Le reste de l'UE n'a même pas cela

L'Union européenne dans son ensemble ne dispose d'aucun site Prime Air actif, car la seule tentative d'Amazon sur le continent a échoué avant même d'ouvrir. L'Italie devait être le premier pays de l'UE à accueillir la livraison par drone, avec des vols d'essai menés tout au long de 2025, mais Amazon a arrêté le programme le 28 décembre 2025, expliquant que ses échanges avec le régulateur aérien italien, l'ENAC, s'étaient bien déroulés, tandis que le cadre réglementaire et commercial plus large du pays ne soutenait pas la rentabilité à long terme du projet.

Le problème est en partie structurel : il n'existe aucun feu vert unique à l'échelle de l'UE équivalent à une certification de la FAA. Les vols de livraison hors vue directe (BVLOS) sont autorisés dans l'UE au titre de la catégorie spécifique, qui exige une évaluation des risques SORA approuvée pays par pays, et la CAA britannique se situe entièrement en dehors de ce processus européen depuis le Brexit. Un déploiement national à l'américaine n'a, pour l'instant, aucun cadre évident où s'insérer sur le continent, même une fois la technologie éprouvée.
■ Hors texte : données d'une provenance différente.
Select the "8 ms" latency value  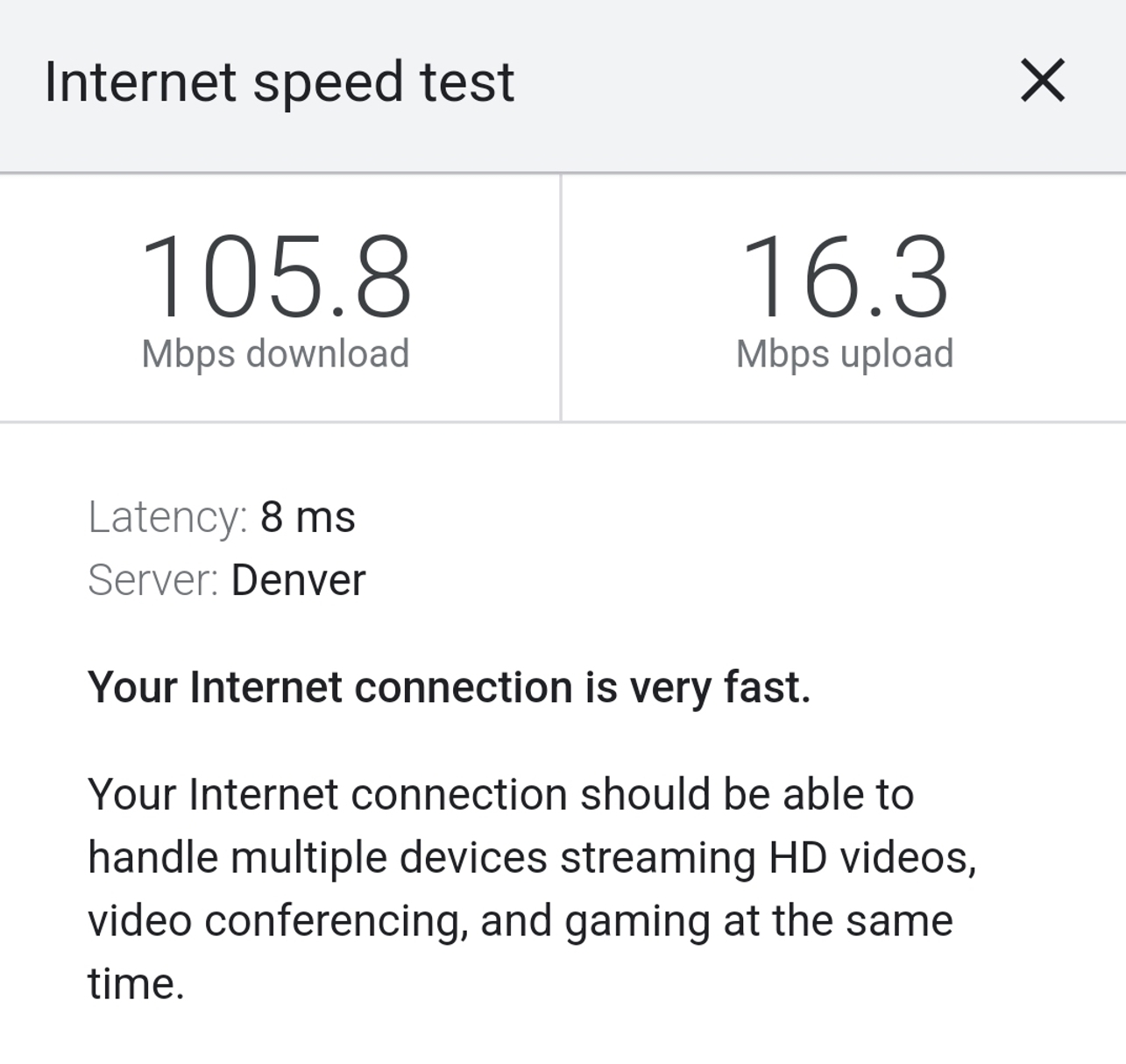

Ce que les opérateurs européens devraient vraiment surveiller maintenant

Le chiffre qui compte aujourd'hui pour un détaillant, un transporteur ou un acteur du quick-commerce européen tient en une date : la décision de la CAA en décembre 2026 sur le renouvellement, l'extension ou l'abandon de l'autorisation d'essai de Darlington. Cette seule décision en dira plus sur le rythme réel de la livraison par drone en Europe que n'importe quel document de stratégie au niveau de l'UE.
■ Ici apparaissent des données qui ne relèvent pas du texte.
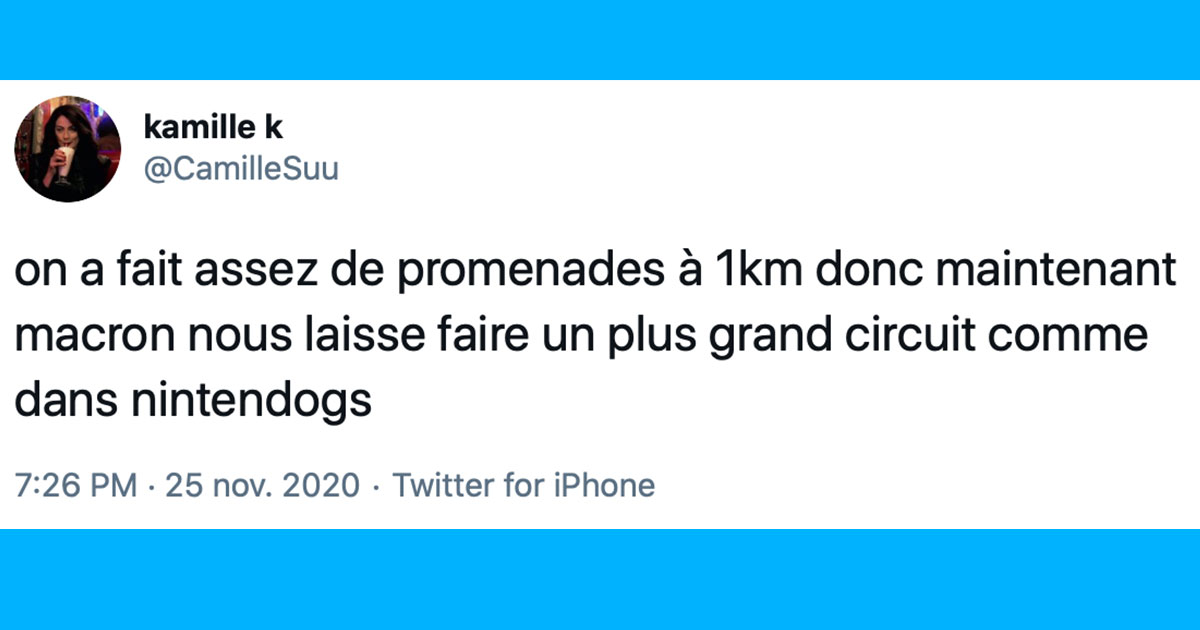The height and width of the screenshot is (630, 1200).
Task: Click the top blue banner
Action: click(600, 40)
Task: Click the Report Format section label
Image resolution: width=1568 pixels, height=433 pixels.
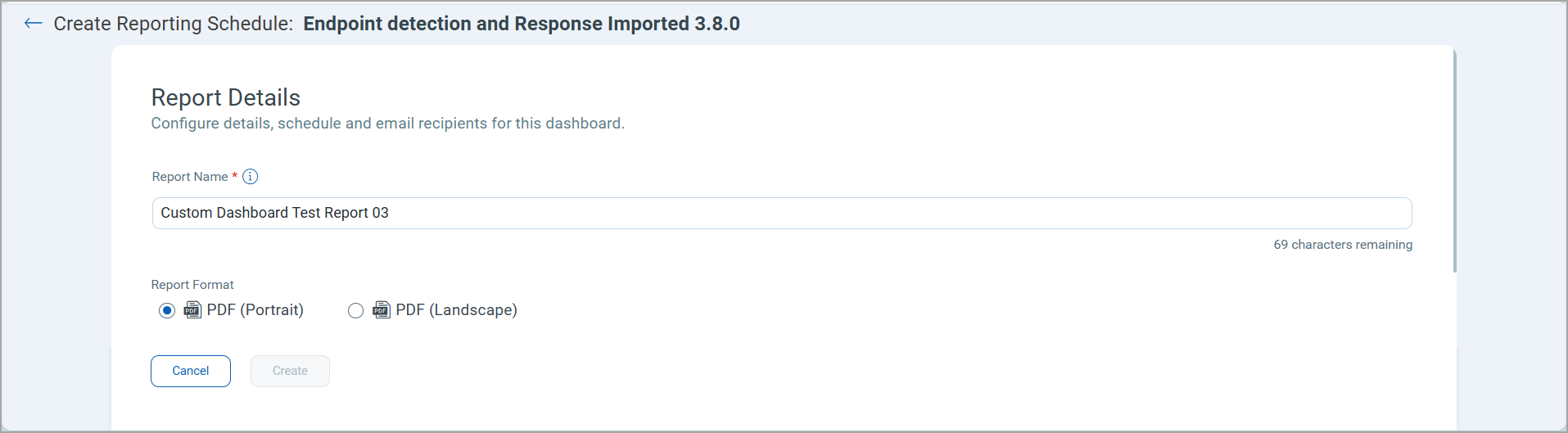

Amazon a déjà fourni l'étalon auquel comparer tout programme pilote : une expansion par six, une livraison en moins de 30 minutes et des frais inférieurs à 3 dollars, le tout prouvé à l'échelle de près de 500 villes dans un seul pays. Attendre que la technologie arrive à maturité n'est plus une raison crédible de rester en dehors de ce marché ; le drone, sa portée et son modèle économique sont déjà connus publiquement. La seule question qui reste ouverte en Europe est réglementaire, et elle a désormais une échéance.